» Task brief
Whenever an image turns up, omit it and return the remaining data exactly.

Saved data entries
━━━━━━━━━━━━━━━━━━━━━━━━━━━━━━

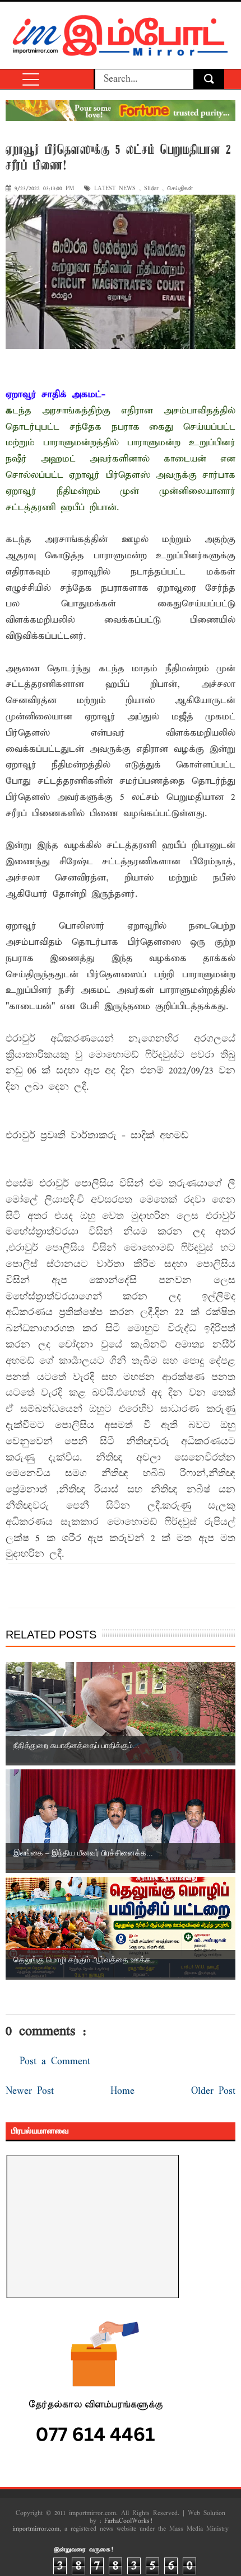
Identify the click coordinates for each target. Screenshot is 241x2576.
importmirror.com (35, 2529)
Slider (151, 188)
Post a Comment (55, 2062)
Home (122, 2091)
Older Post (213, 2091)
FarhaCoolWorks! (128, 2521)
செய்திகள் (180, 188)
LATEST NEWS (115, 188)
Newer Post (30, 2091)
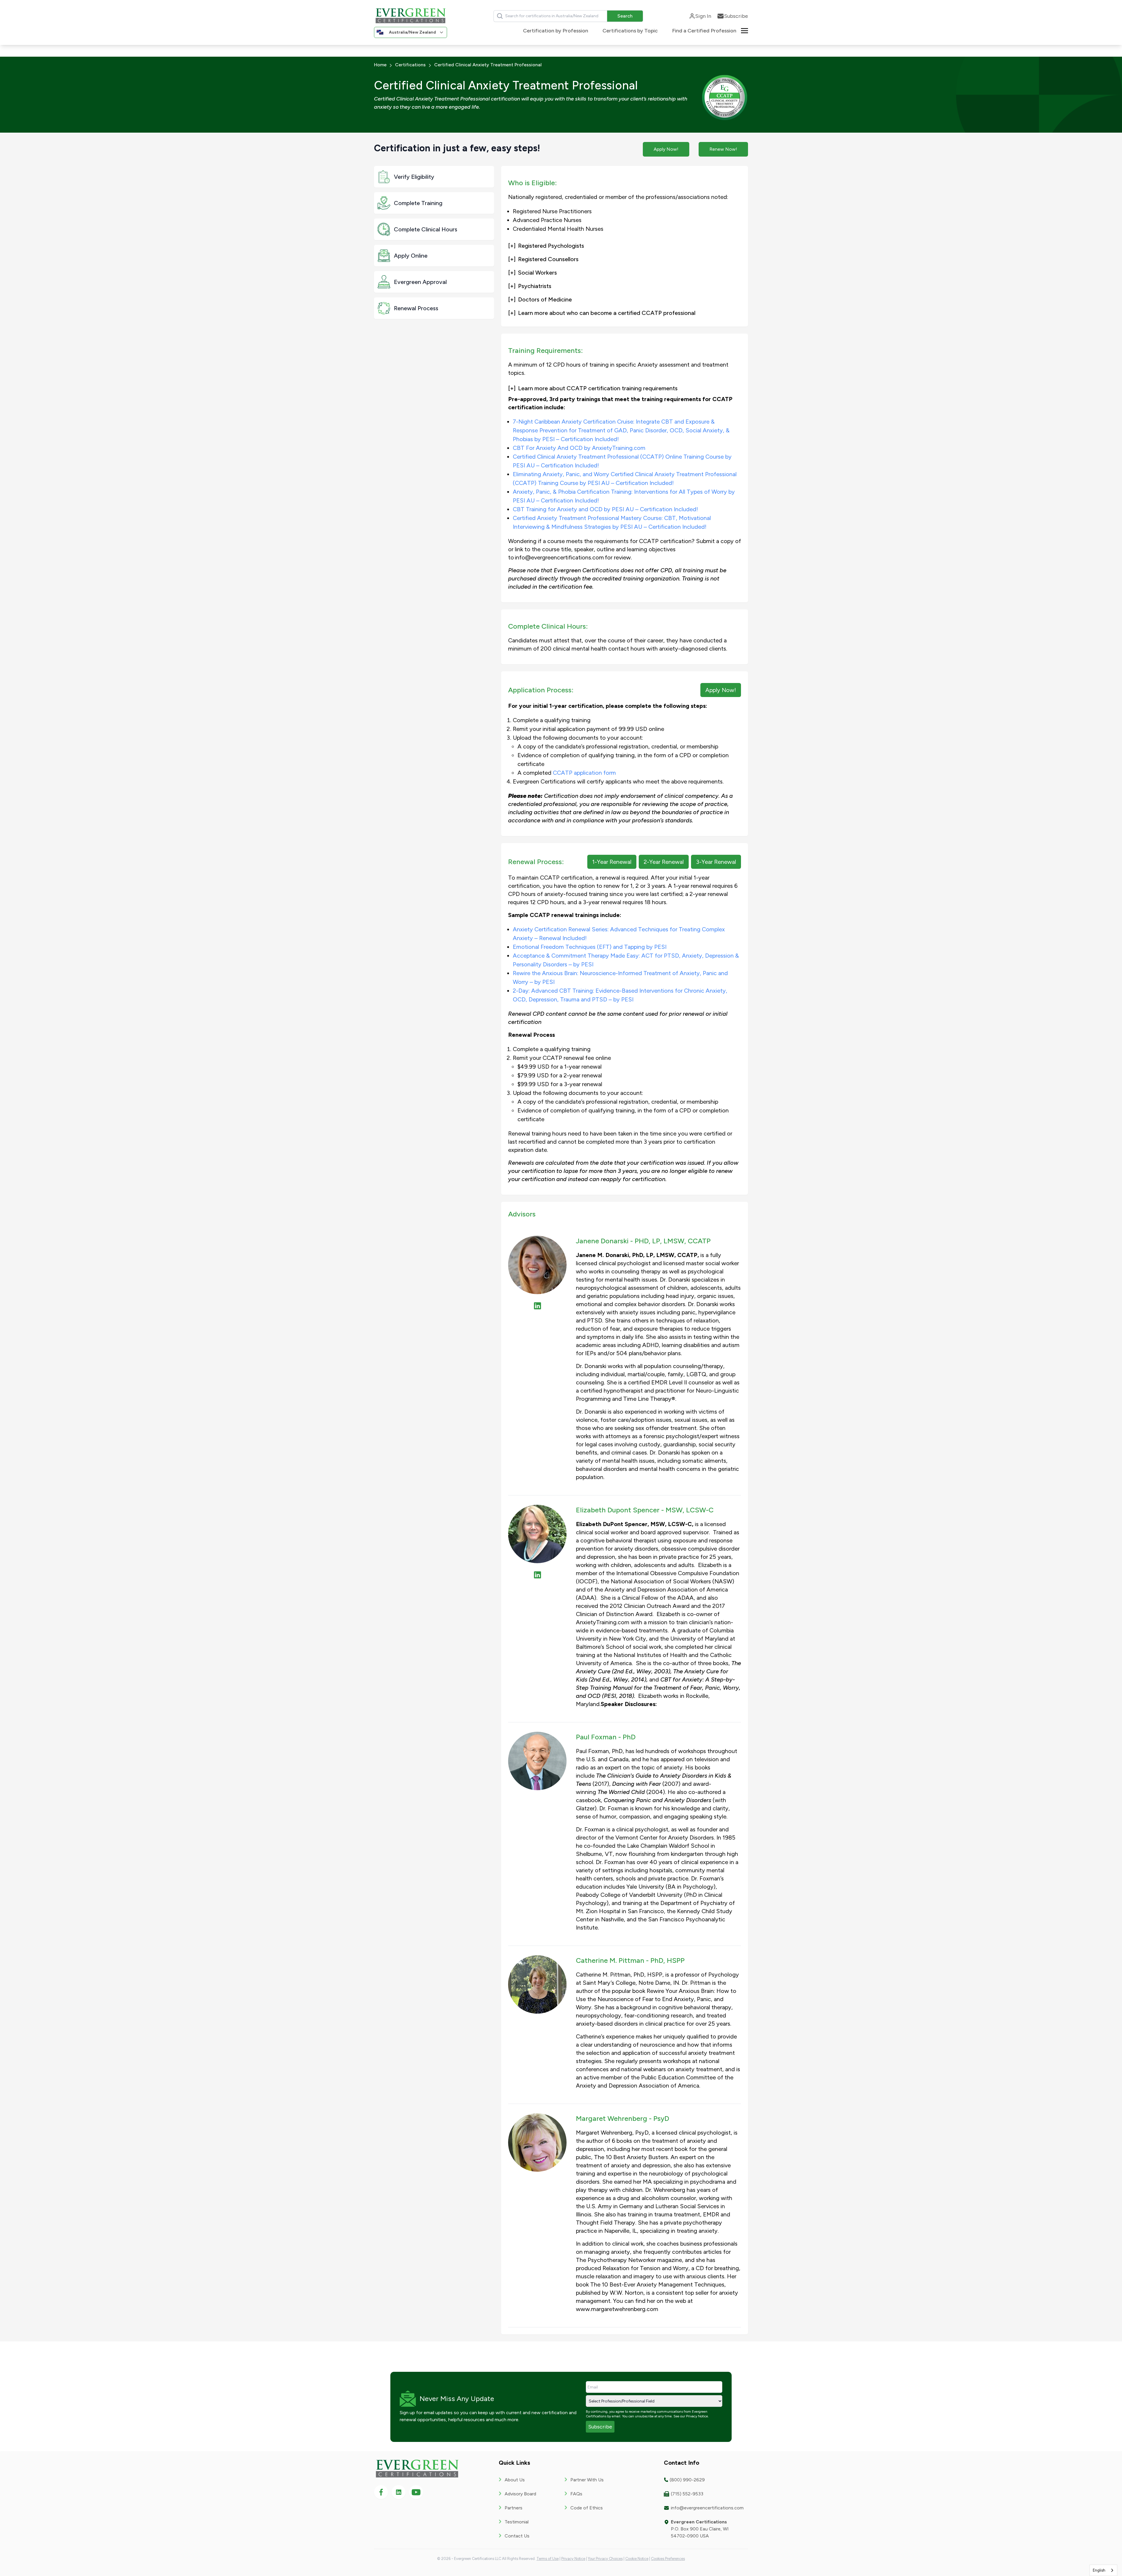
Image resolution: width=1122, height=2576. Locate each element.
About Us (515, 2480)
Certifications (410, 64)
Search (625, 16)
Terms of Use (547, 2558)
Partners (513, 2508)
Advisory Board (520, 2494)
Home (380, 64)
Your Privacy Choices (605, 2558)
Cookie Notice (636, 2558)
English (1099, 2570)
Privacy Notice (697, 2416)
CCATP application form (584, 772)
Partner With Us (587, 2480)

━━━━━━━━━━━━━━━━━━━━━━━━━━━━━━

» Exercise result
Identify the click coordinates for each target. Screenshot is 241x2576.
importmirror.com (35, 2529)
Slider (151, 188)
Post a Comment (55, 2062)
Home (122, 2091)
Older Post (213, 2091)
FarhaCoolWorks! (128, 2521)
செய்திகள் (180, 188)
LATEST NEWS (115, 188)
Newer Post (30, 2091)
Image resolution: width=1122, height=2576. Locate each element.
About Us (515, 2480)
Certifications (410, 64)
Search (625, 16)
Terms of Use (547, 2558)
Partners (513, 2508)
Advisory Board (520, 2494)
Home (380, 64)
Your Privacy Choices (605, 2558)
Cookie Notice (636, 2558)
English (1099, 2570)
Privacy Notice (697, 2416)
CCATP application form (584, 772)
Partner With Us (587, 2480)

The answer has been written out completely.